Peters, 34, has two World Series of Poker bracelets and more than $34 million in tournament earnings, according to the Hendon Mob Poker Database.

Peters finished with 646 points in the U.S. Poker Open. Winter moved up to second with 484, just ahead of Ali Imsirovic with 483.

The U.S. Poker Open tournaments all had buy-ins of $10,000 or greater. Peters made a late surge with three victories in five days in events 7, 10 and 11 — $10,000 No-limit Hold’em, $10,000 Short Deck and $25,000 No-limit Hold’em.

All of the events featured elite fields of fewer than 100 players, and Peters said that appeals to him.

“I enjoy the competition of playing against great players,” he said. “It’s also more of a fun atmosphere when you’re playing against people who you play with all the time. You have more things to talk about.”

Winter gets ‘unstuck’

Winter took home $756,000 for winning the Main Event on Tuesday, and he needed it.

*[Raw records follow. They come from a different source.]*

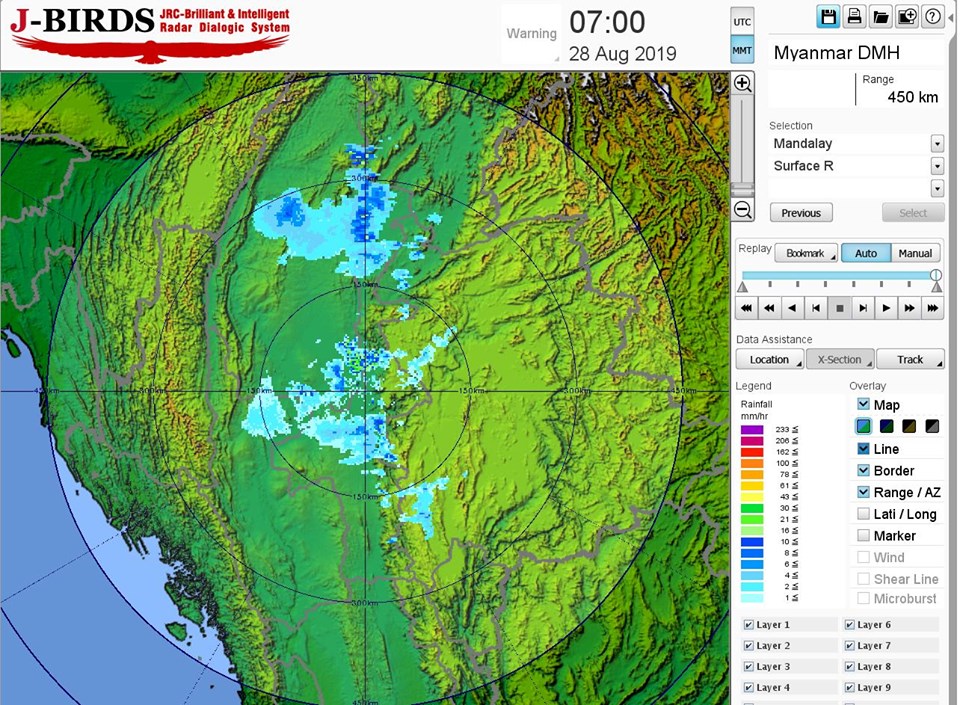Select the dark blue map color swatch

[x=887, y=426]
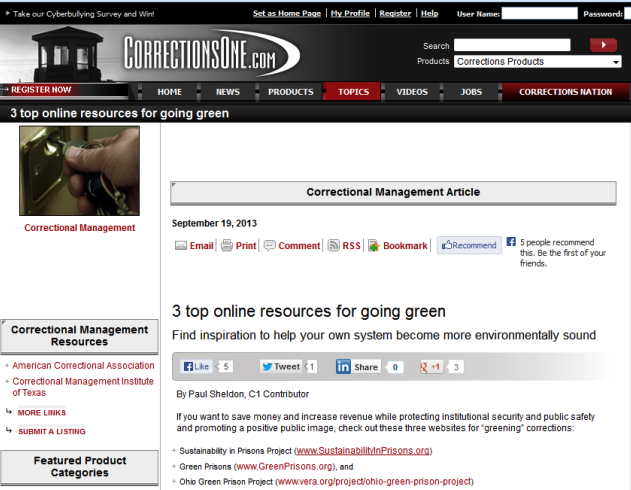Viewport: 631px width, 490px height.
Task: Open the www.GreenPrisons.org link
Action: point(284,466)
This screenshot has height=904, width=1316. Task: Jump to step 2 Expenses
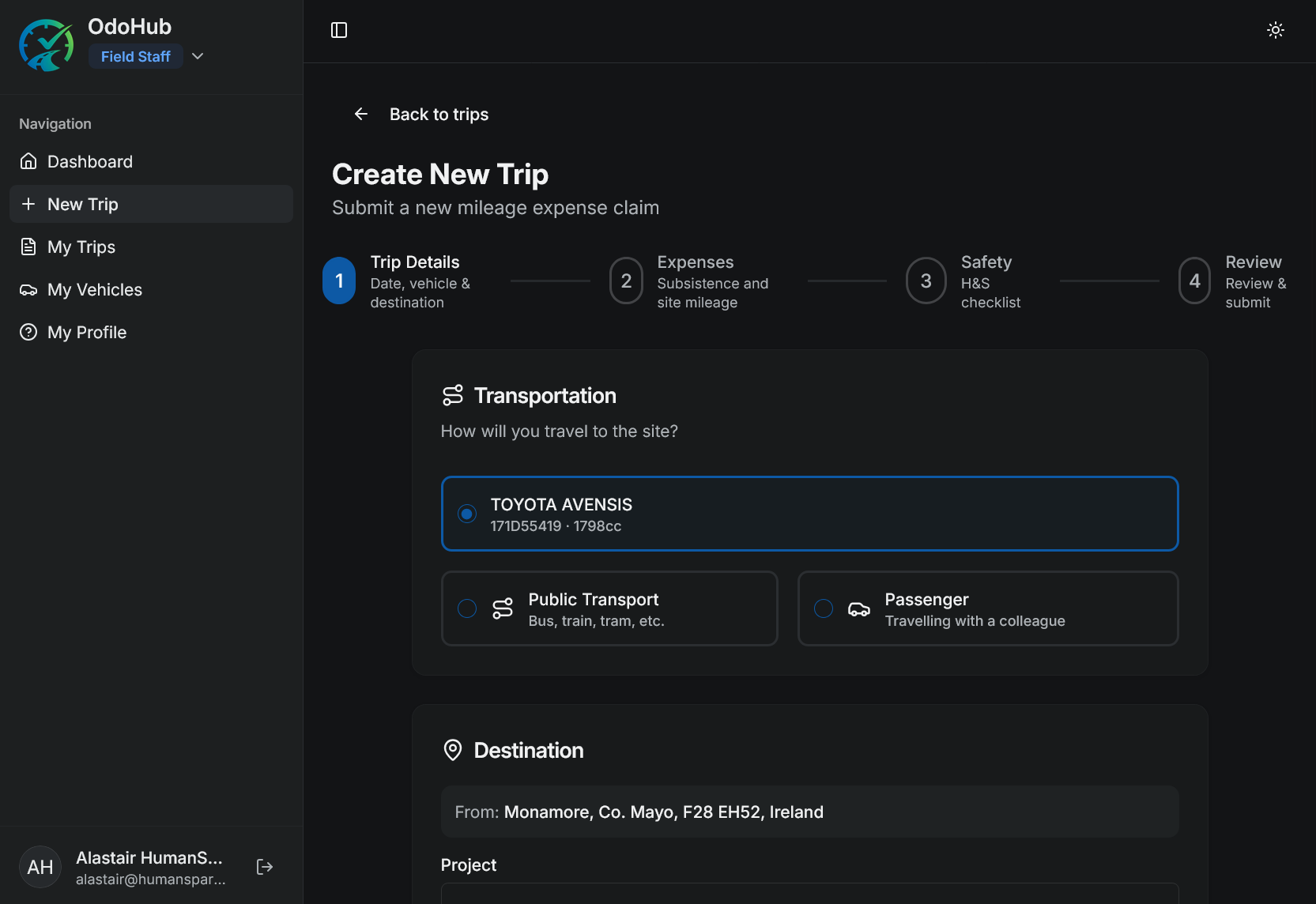(x=626, y=281)
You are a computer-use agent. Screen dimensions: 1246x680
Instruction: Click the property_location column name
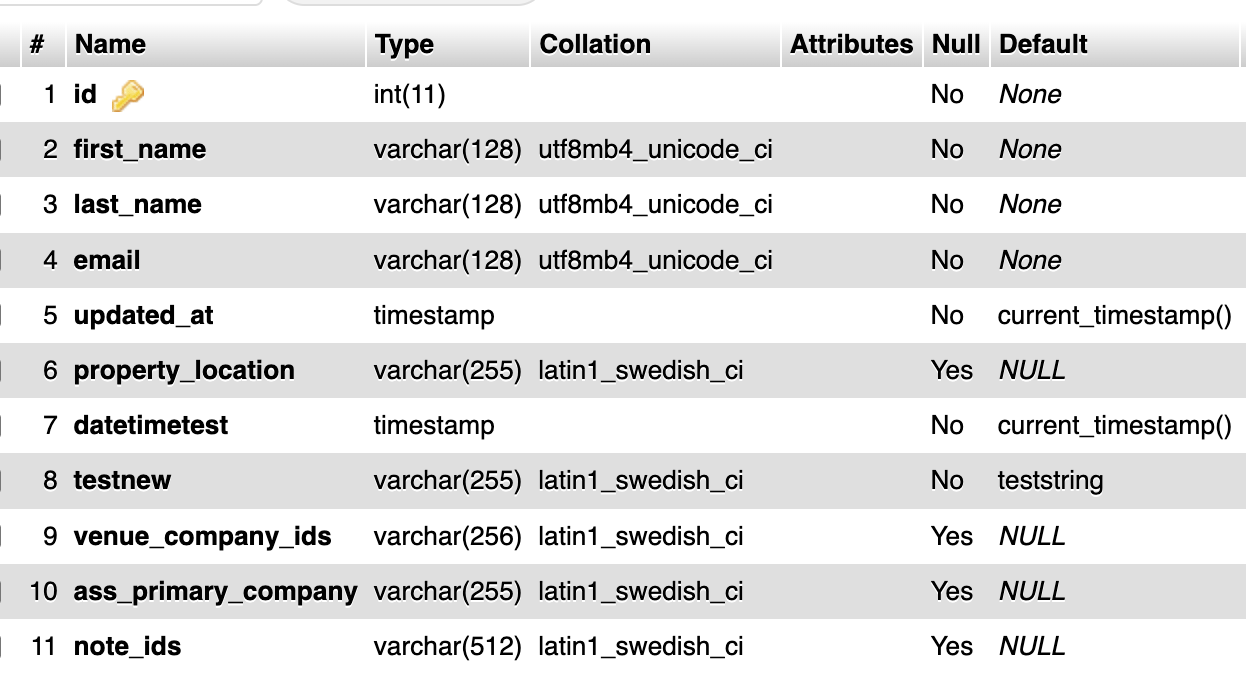coord(183,370)
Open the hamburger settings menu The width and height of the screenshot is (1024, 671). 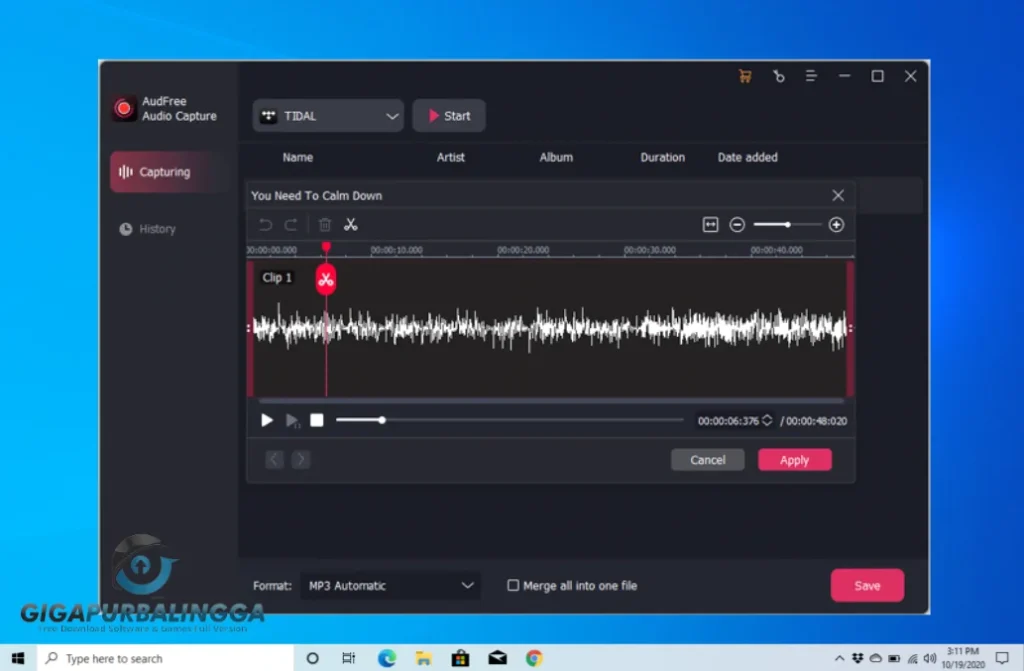811,75
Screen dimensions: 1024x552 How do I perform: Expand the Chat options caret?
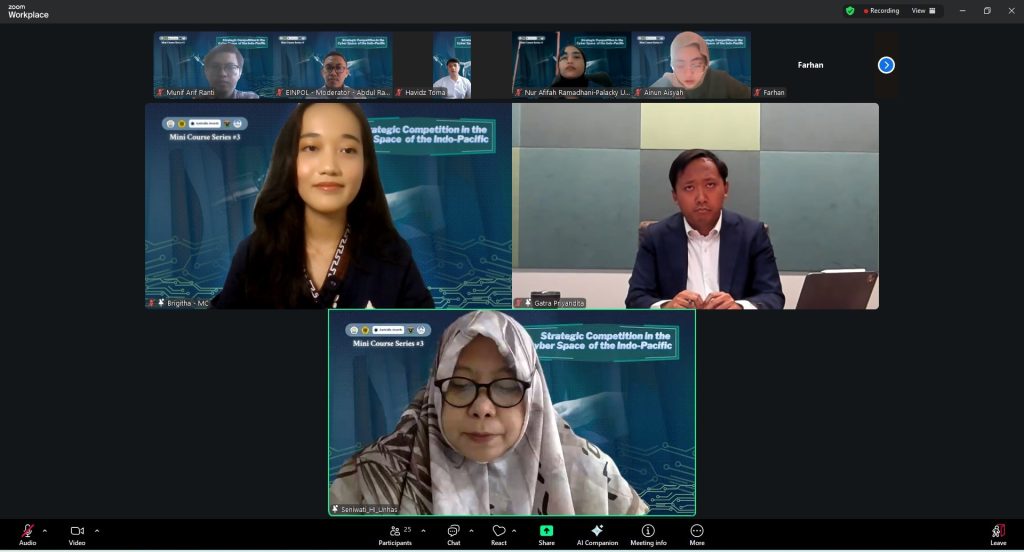[x=472, y=530]
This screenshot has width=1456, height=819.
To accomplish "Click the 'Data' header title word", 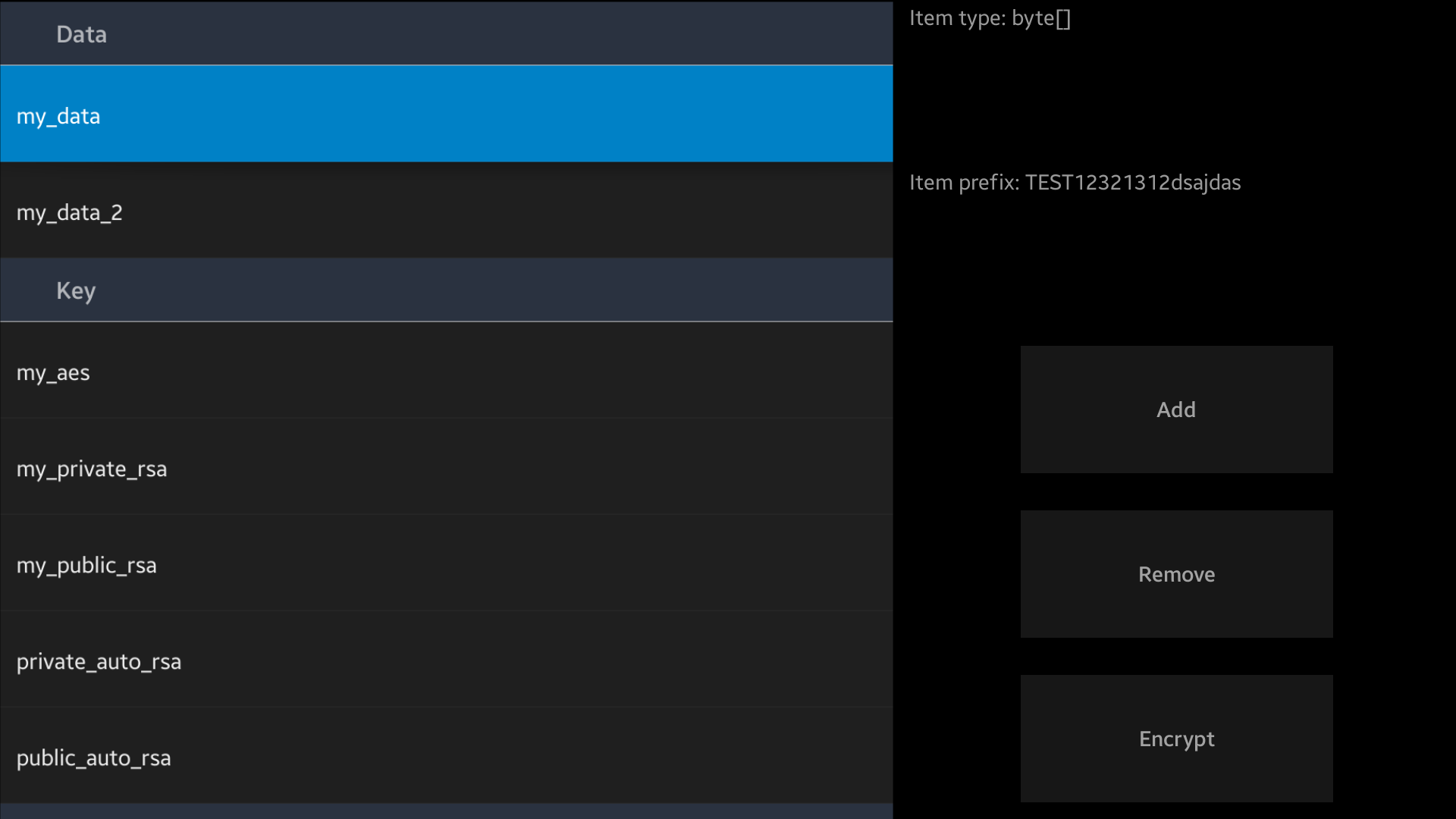I will (x=81, y=34).
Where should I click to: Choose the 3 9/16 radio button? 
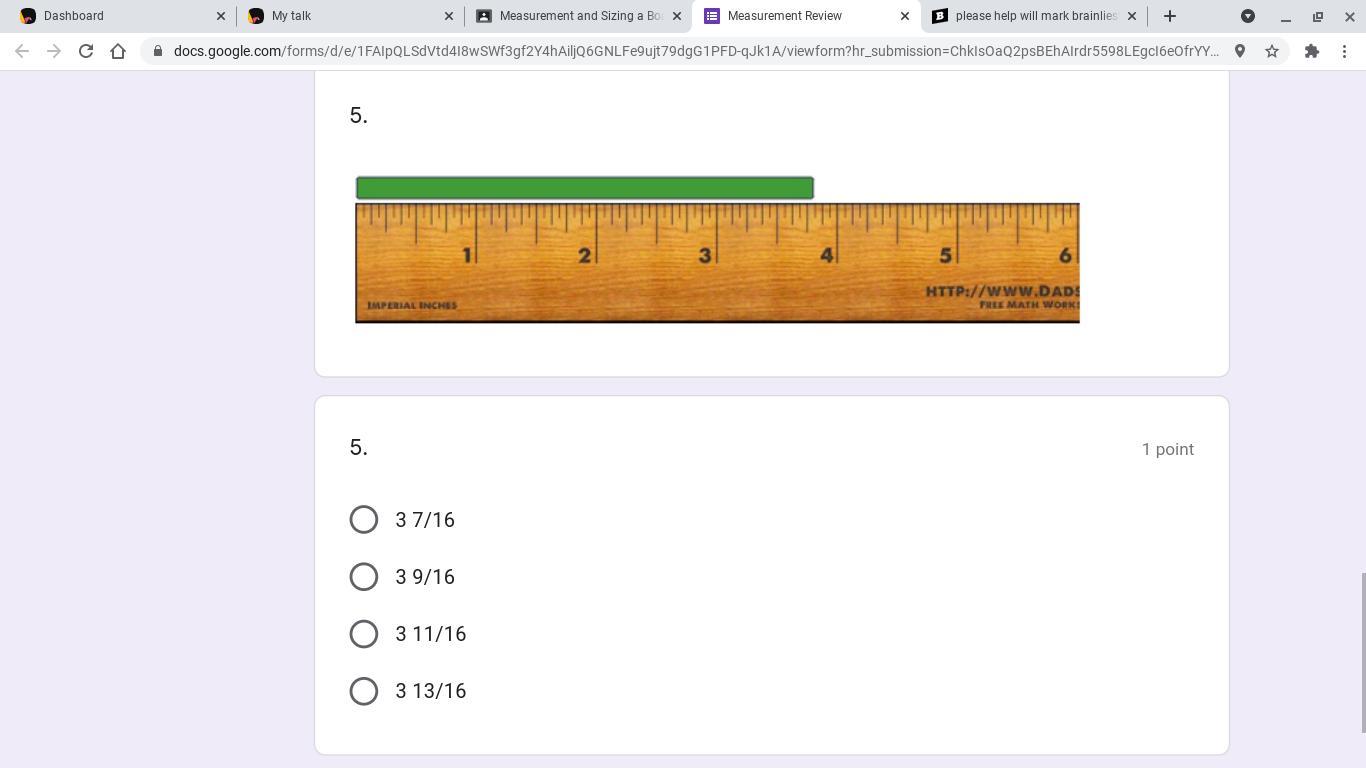pyautogui.click(x=364, y=577)
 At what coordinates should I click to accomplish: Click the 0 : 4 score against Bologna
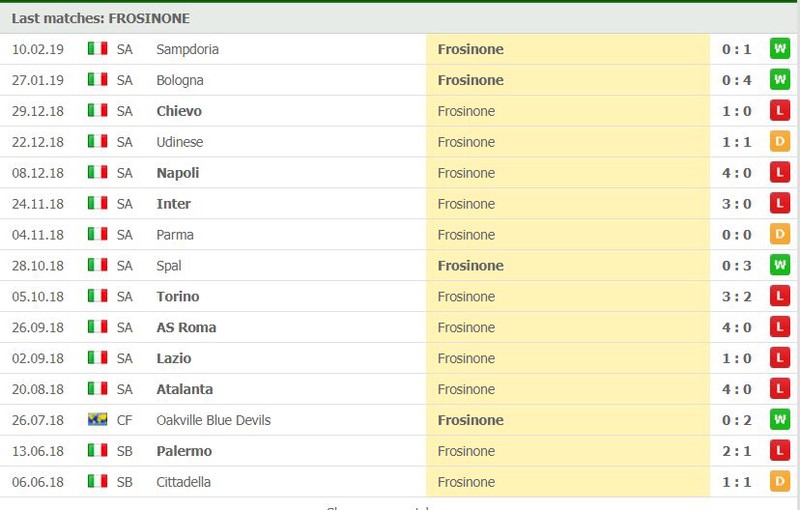click(x=737, y=80)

Asked on the PokerGO broadcast what the victory meant to him, Winter said, “Means I got unstuck for the week.” (Poker players are “stuck” when they are losing.)

Winter said he had put in almost the maximum amount of buy-ins and re-entries and needed to get third place or better to get even. (Fourth place paid $231,000.)

In the final hand, Winter, holding a slight chip lead, made two pair on the river and called Stephen Chidwick’s all-in with top pair.

“Try not to let the numbers bother you, and it’s just cards at the end of the day,” Winter said in an interview. “You’re going to have stretches where you lose, and you’ve gotta just deal with it, and it’s part of the game.”

After his win, Winter immediately jumped into another $25,000 buy-in event.